Par ses affinités, Testu a préféré les figures historiques de la politique aux artistes et écrivains, cités en moins grand nombre. Certains prestigieux absents étonnent malgré tout dans cette compilation : Gustave Flaubert, Louis-Ferdinand Céline ou encore Julien Gracq font partie des oubliés du livre. Autre écueil : à la préface narcissique et complaisante de Philippe Alexandre – intitulée « Moi, méchant ? » – dans laquelle il encense sa propre carrière de journaliste, on aurait davantage préféré une réflexion sur la notion de méchanceté, à l’instar de Jean-Paul Morel et son anthologie du Meilleur des insultes et autres noms d’oiseau qui avait le mérite d’interroger le sens et la vocation de ce registre littéraire[3]. Enfin, un index des noms propres aurait amplement facilité cette lecture en pioche : le classement alphabétique des auteurs sélectionnés permet effectivement d’accéder rapidement à leur entrée – à condition encore d’avoir un nom particulier à chercher – mais il est totalement inefficace quand il s’agit par exemple de trouver la victime à laquelle le couperet est adressé.

Malgré ces lacunes, le livre pose la question intéressante de savoir si la méchanceté, quand elle est talentueuse et incisive, ne perd pas de sa puissance à être lue. Philippe Alexandre et François-Xavier Testu ont raison d’insister sur le fait que les meilleures formules sont celles qui ont été conçues dans la spontanéité, telles les fameuses joutes verbales entre Churchill et de Gaulle, dont la portée reste indissociable de la carrure et de la voix des deux protagonistes, et que l’écrit ne parvient pas à rendre dans sa pleine dimension. Mais comment résister à une anecdote du type : Churchill, portant un nœud papillon à pois sur une chemise à carreaux, entre dans le bureau londonien du général de Gaulle qui entame les hostilités de la façon suivante : « Je ne savais pas que c’était carnaval à Londres », Churchill lui rétorquant du tac au tac : « Tout le monde ne peut pas se déguiser en soldat inconnu. » Ambiance …

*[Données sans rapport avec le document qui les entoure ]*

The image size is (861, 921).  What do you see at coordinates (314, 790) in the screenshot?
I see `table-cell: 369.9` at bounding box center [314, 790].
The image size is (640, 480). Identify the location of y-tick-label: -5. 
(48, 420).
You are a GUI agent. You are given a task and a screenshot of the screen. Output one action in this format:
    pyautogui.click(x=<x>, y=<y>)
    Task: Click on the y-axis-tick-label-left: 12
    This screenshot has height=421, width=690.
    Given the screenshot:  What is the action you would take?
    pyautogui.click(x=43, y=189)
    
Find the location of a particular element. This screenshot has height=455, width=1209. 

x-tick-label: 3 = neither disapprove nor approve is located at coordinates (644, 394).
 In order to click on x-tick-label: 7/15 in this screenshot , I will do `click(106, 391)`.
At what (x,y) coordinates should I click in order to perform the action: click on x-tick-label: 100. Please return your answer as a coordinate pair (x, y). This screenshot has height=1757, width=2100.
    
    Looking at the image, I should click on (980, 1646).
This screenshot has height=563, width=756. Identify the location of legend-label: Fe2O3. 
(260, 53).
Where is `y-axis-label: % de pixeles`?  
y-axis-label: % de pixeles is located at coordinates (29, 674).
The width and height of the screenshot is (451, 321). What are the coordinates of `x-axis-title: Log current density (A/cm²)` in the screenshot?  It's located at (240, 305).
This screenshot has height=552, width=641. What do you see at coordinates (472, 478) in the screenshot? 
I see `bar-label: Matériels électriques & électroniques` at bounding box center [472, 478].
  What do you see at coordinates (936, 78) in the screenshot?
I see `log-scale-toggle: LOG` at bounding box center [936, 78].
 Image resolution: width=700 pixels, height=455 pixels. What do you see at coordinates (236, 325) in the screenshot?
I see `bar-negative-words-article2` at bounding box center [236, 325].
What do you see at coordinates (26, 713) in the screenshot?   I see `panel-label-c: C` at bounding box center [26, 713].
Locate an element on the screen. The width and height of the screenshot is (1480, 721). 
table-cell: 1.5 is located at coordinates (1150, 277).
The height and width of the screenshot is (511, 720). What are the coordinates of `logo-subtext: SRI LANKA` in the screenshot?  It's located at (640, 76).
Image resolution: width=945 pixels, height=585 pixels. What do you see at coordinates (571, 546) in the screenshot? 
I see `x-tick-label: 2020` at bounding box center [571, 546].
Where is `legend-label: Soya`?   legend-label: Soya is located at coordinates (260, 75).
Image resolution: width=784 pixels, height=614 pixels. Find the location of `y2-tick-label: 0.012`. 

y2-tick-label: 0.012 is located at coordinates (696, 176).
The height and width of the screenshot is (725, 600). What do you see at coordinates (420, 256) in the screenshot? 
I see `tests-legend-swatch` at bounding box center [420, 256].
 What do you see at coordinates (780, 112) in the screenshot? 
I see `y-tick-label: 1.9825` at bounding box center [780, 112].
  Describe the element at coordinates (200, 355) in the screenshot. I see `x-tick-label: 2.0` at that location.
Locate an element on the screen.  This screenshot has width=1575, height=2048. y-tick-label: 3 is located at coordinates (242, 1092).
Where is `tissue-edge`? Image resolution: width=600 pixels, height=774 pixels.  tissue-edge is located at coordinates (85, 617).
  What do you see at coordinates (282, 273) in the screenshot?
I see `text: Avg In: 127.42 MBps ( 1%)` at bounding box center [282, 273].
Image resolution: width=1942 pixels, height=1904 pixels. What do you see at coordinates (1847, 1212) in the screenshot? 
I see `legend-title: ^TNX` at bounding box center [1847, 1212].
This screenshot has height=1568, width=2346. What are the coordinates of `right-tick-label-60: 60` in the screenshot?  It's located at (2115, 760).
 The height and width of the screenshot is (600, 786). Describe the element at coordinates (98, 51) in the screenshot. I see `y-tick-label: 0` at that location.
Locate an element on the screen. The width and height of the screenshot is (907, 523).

Mais dans ce florilège de dents dures qui sillonne le livre, le rire laisse parfois la place à un sentiment d’amertume devant ce triste constat : si nous sommes aussi vaches que nos ancêtres, c’est sans le panache qui était le leur. Une pique de Nicolas Sarkozy ou de Jacques Chirac manque cruellement de saveur et d’audace devant la plus petite pichenette de Victor Hugo ou d’Anatole France. Les temps changent me direz-vous… il est vrai qu’aujourd’hui l’insulte n’est plus l’apanage de brillants esprits : elle court péniblement en 140 signes de sinistres twittes, le souffle court et le verbe gras.

[1] Chansons satiriques que les bateleurs chantaient devant le pont éponyme.

[2] TESTU François-Xavier, Le Bouquin des méchancetés – Et autres traits d’esprit, Paris, éd. Robert Laffont, 2014, 1184 p.

[3] MOREL Jean-Paul, Le meilleur des insultes et autres noms d’oiseaux, éd. Mille et une nuits [hors commerce], 2015. Voir : « Insultez-moi Benoit ! », Lundioumardi, 7 juillet 2015.